There are different types of people in this world: introvert, extrovert, and ambivert. Being an introvert is a struggle that many people deal with. One third to one half of the population identifies as introverts They prefer to spend time alone to recharge their inner being, but are rarely lonely.
Although introverts may appear to be shy to some people, that is not always the case. Interacting with friends and family can be a joyous activity, but small talk and pointless conversations tend to decrease an introvert’s energy rapidly.
Introverts are homebodies. They think before they speak. They don’t enjoy the spotlight and have other traits that extroverts could never understand.
As an introvert myself, please never say these 5 things to me or any introvert.
#5 – “Why are you always on your phone?”
Sure, everyone is on their phones at least once a day, but for introverts it takes on a different meaning. To avoid the awkward small talk, introverts may revert to looking at funny memes or scrolling through their Twitter feed.
Instead: Ask what they are looking at or if they don’t want to show you, then just text them and let them know you love them. They will see it right away and feel content.
#4 – “Why are you so quiet?”
Introverts like to map out things in their head before they speak their mind, so please don’t judge them for not participating in the conversation as much. Also, if it is a big social setting, they may feel uncomfortable having small talk with people they do not know. We are not anti-social, just are more comfortable in smaller settings. Also, introverts like to listen. They absorb what is going on around them and chime in when the time is right.
Extroverts would not want to hear that they are loud and obnoxious so do not say this please.
If I had a dime for every time someone said this to me, I would be the richest introvert ever. I am not quiet around the people I am comfortable around.

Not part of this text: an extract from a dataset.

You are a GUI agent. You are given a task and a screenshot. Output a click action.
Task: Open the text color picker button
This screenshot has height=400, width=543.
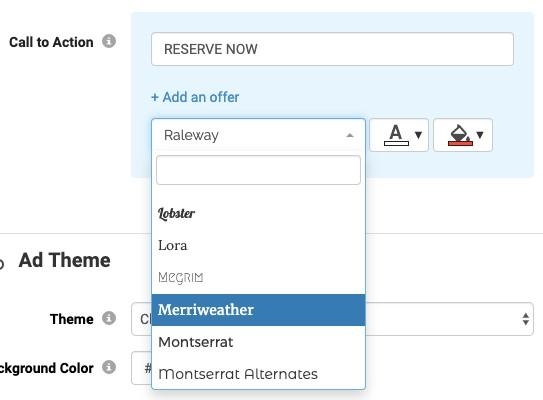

Instead: Try to engage them in conversation, but if they don’t feel like talking, maybe change the subject or try to change your environment to something more comfortable for them.
#3 – “You should get out more.”
Introverts need time alone to be able to keep a clear head. Sure, sometimes you feel bad turning down your friend who asked you to go out tonight, but the idea of being in a social setting, when you already have in your mind that you are going to sit at home and watch Netflix in your pajamas, just doesn’t sound appealing to you. Also, if it is just supposed to be the two of you, do not invite someone else, especially if your friend doesn’t know them.
Unless our houses are on fire, please do not show up unannounced. It will just cause the introverted person more stress. We need time to let our guard down.
Instead: come over to your friend’s house. You can still hang out. It will be a better situation for both of you and you can still spend quality time together.
#2 – “Are you ok?”
Yes, I am ok. I am just evaluating the situation, thinking of what to say. While this may seem like a nice gesture, it can come off as condescending. It puts more pressure on introverts to talk more, which is already making them feel uncomfortable.
Instead: If you are in a social setting, check on your friend. Whether it is a hand squeeze, a pat on the back or a smile, just let your introverted friend know that you understand them.
#1 – “Don’t be shy”
Thanks. That helps a lot. Never ever say this. That’s like telling someone who is sick to just shake it off. It’s impossible and doesn’t make anyone feel better when you say it. Shyness and Introvertness are two different things.
Instead: Talk directly to your introverted friend, so they don’t feel left out of the conversation, but also don’t necessarily have to respond, especially to those they do not know. Encourage us to speak up. Say something we can relate to and would feel alright chiming in with.
The bottom line is don’t judge us. Don’t get mad. Never say things that you think might make us feel worse. We are fine.